Short problem: Update the part that opens with the line containing "Select line number 22 in the diff" and closes with the line containing "Looking at the screenshot, I should 1268,17." by putting "file comparison" in place of "diff" and keeping everything else the same. Leave the pictures out of your answer.

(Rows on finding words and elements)
***

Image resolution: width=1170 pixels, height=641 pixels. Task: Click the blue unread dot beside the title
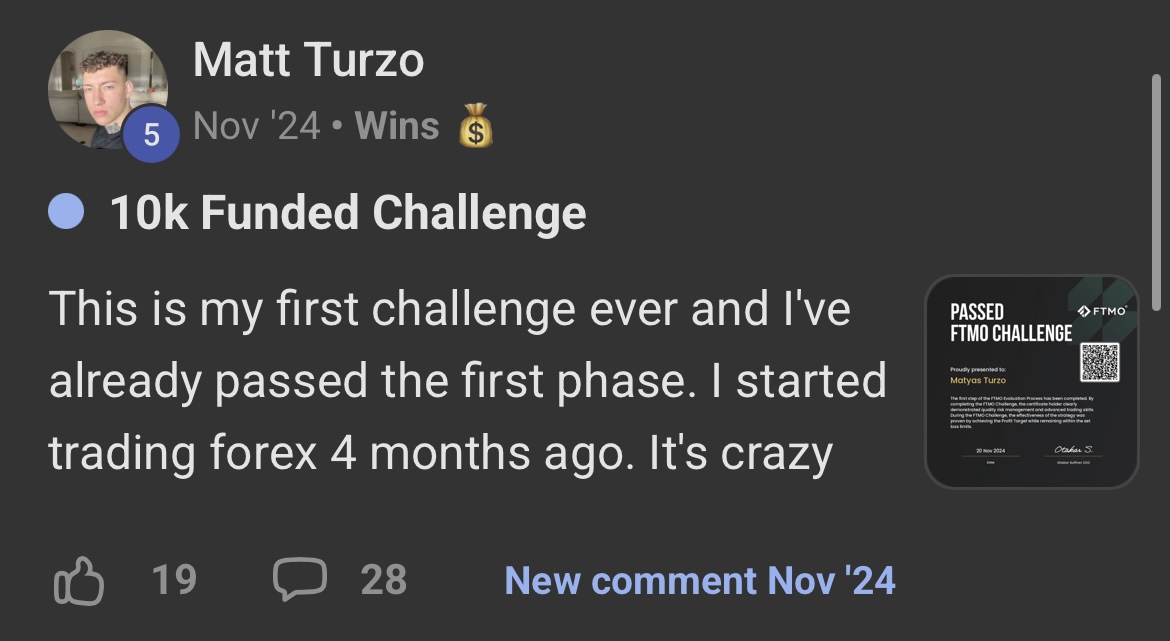click(66, 212)
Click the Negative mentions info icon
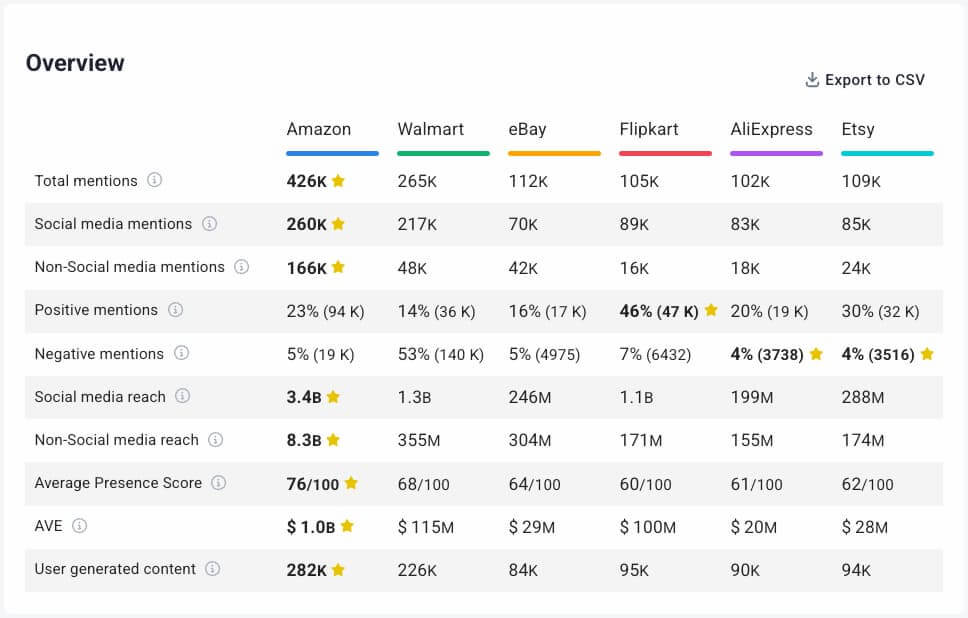This screenshot has height=618, width=968. (x=181, y=354)
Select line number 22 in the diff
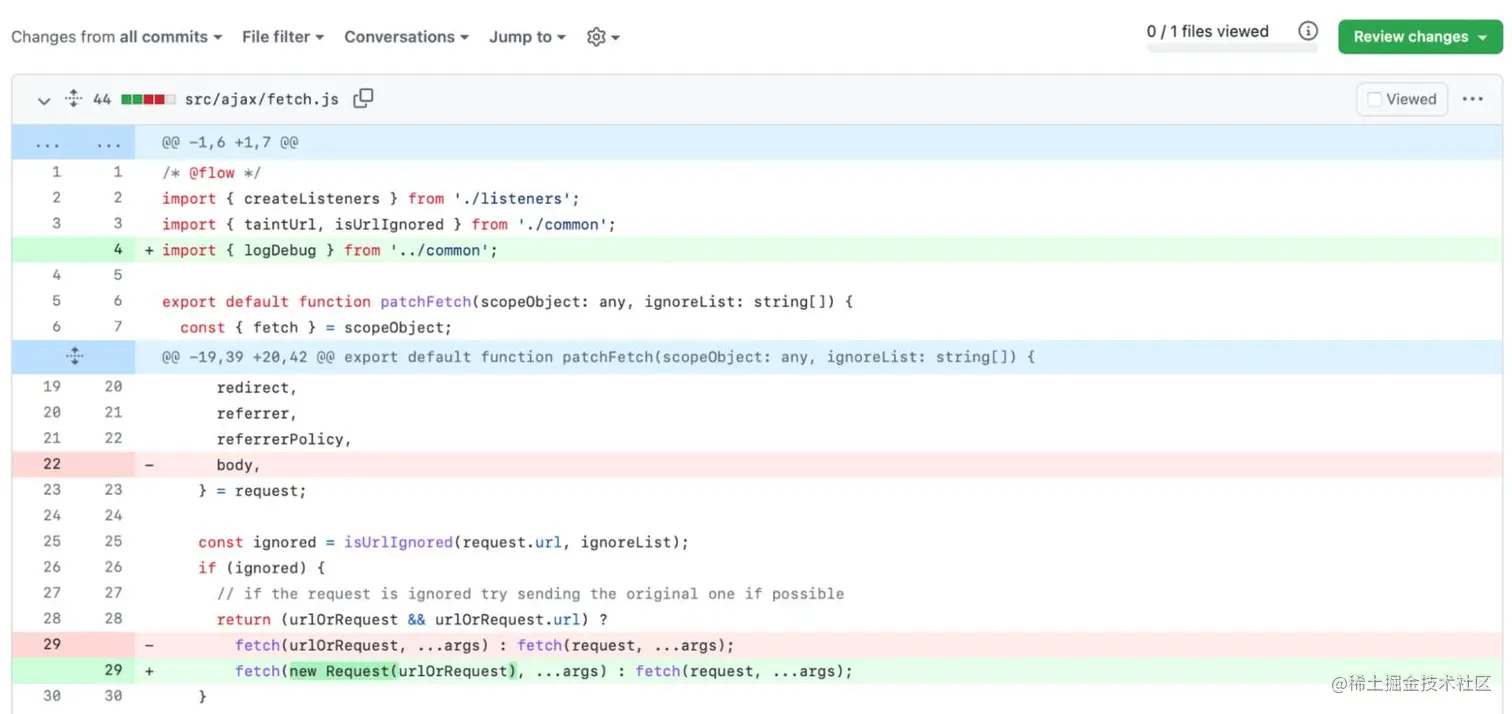1512x714 pixels. tap(51, 464)
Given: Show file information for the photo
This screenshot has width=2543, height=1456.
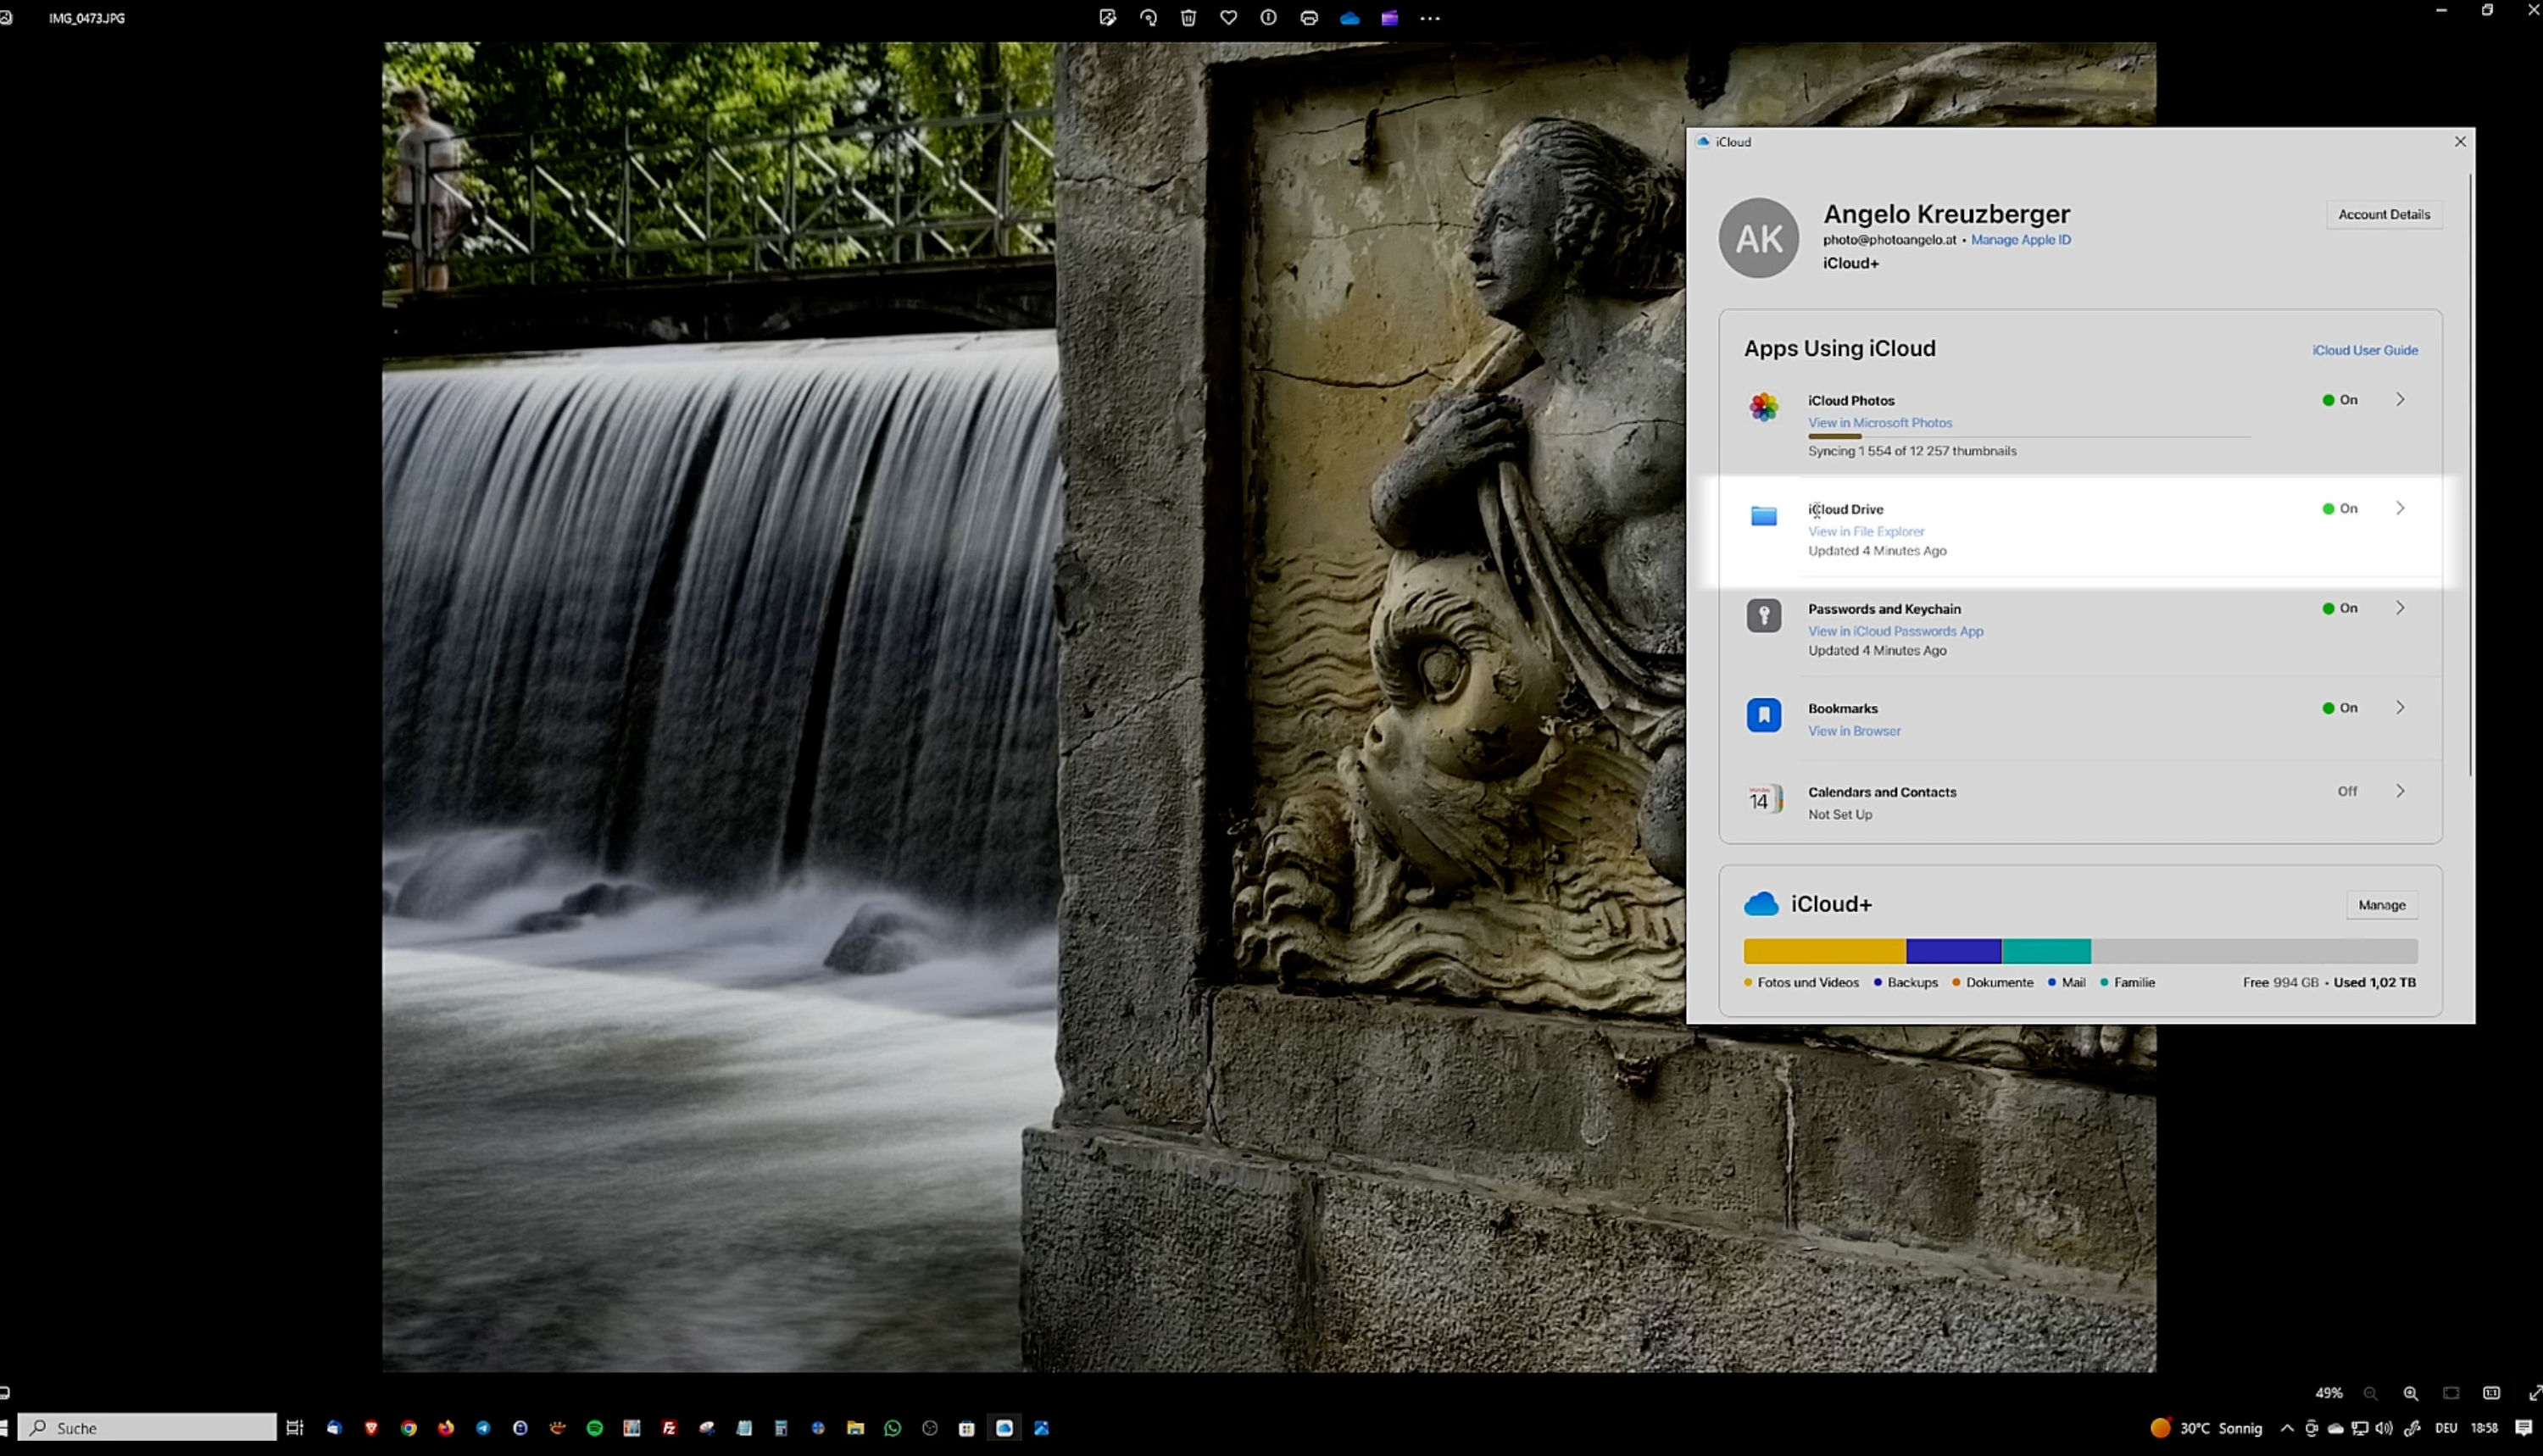Looking at the screenshot, I should 1268,17.
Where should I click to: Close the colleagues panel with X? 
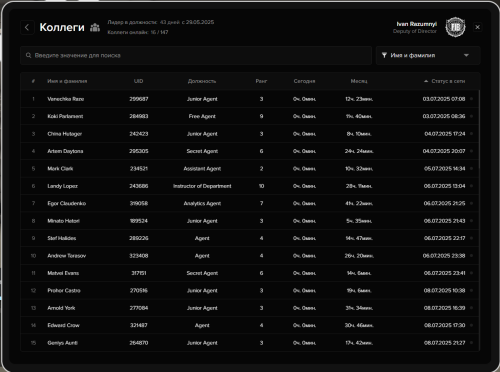click(477, 27)
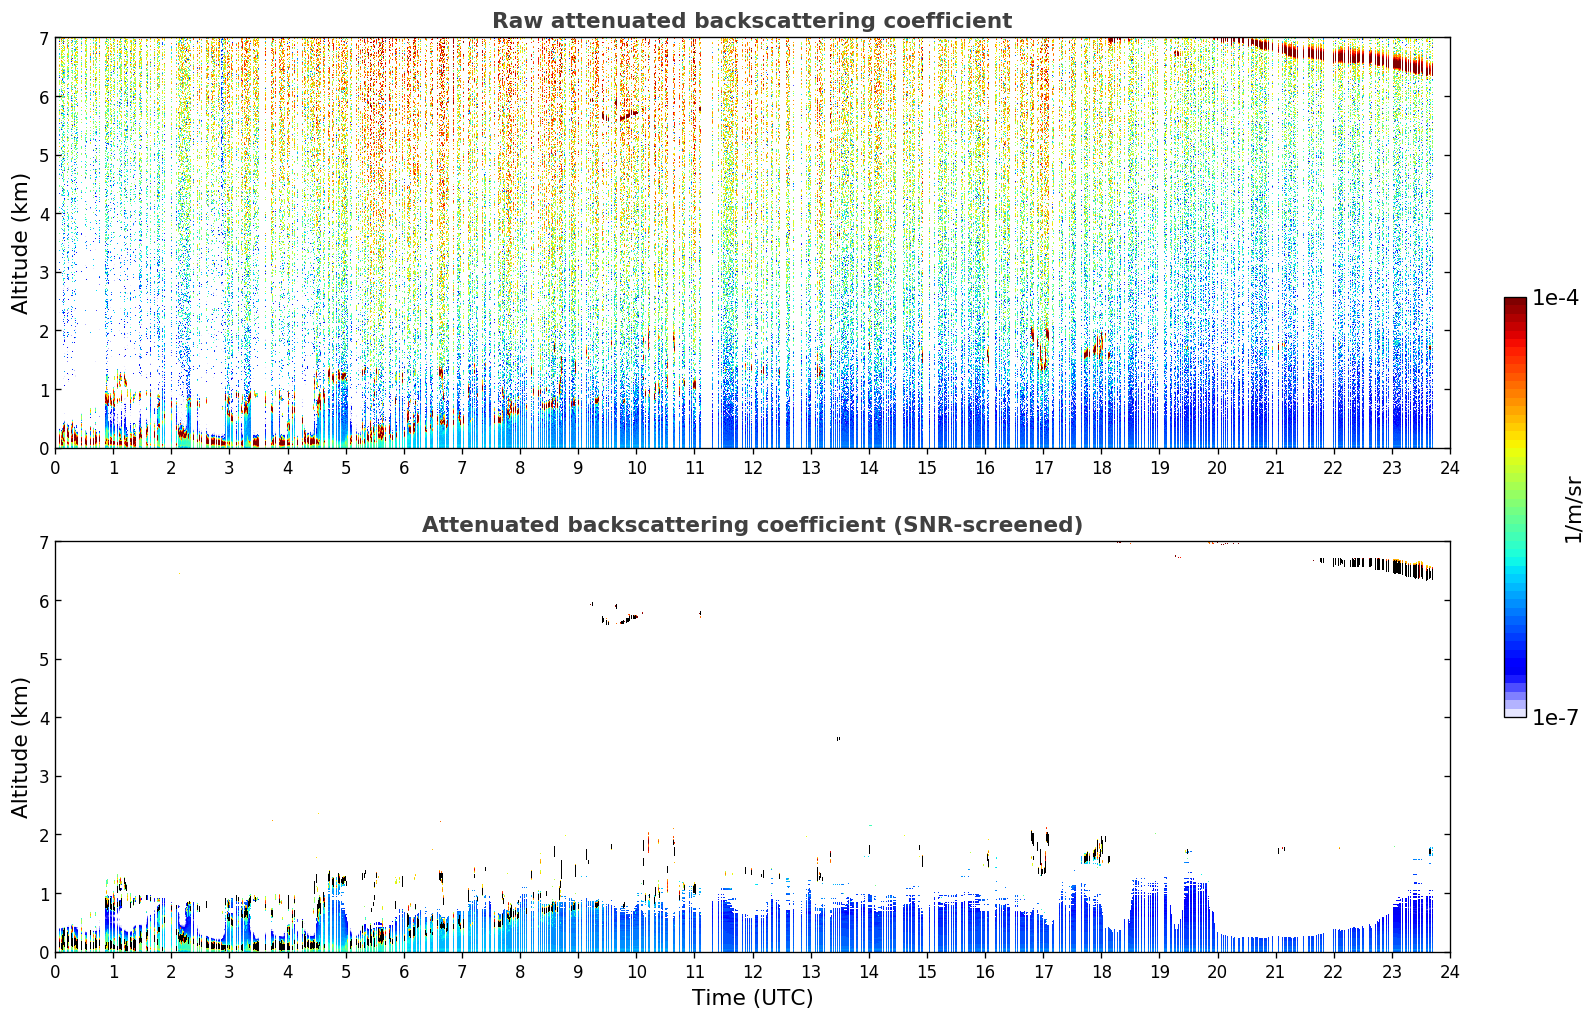Click the 'Raw attenuated backscattering coefficient' title
The height and width of the screenshot is (1020, 1595).
pyautogui.click(x=751, y=21)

***

Solution below:
Select line number 22 in the file comparison
1512x714 pixels. tap(51, 464)
Given: Show file information for the photo
This screenshot has width=2543, height=1456.
Looking at the screenshot, I should 1268,17.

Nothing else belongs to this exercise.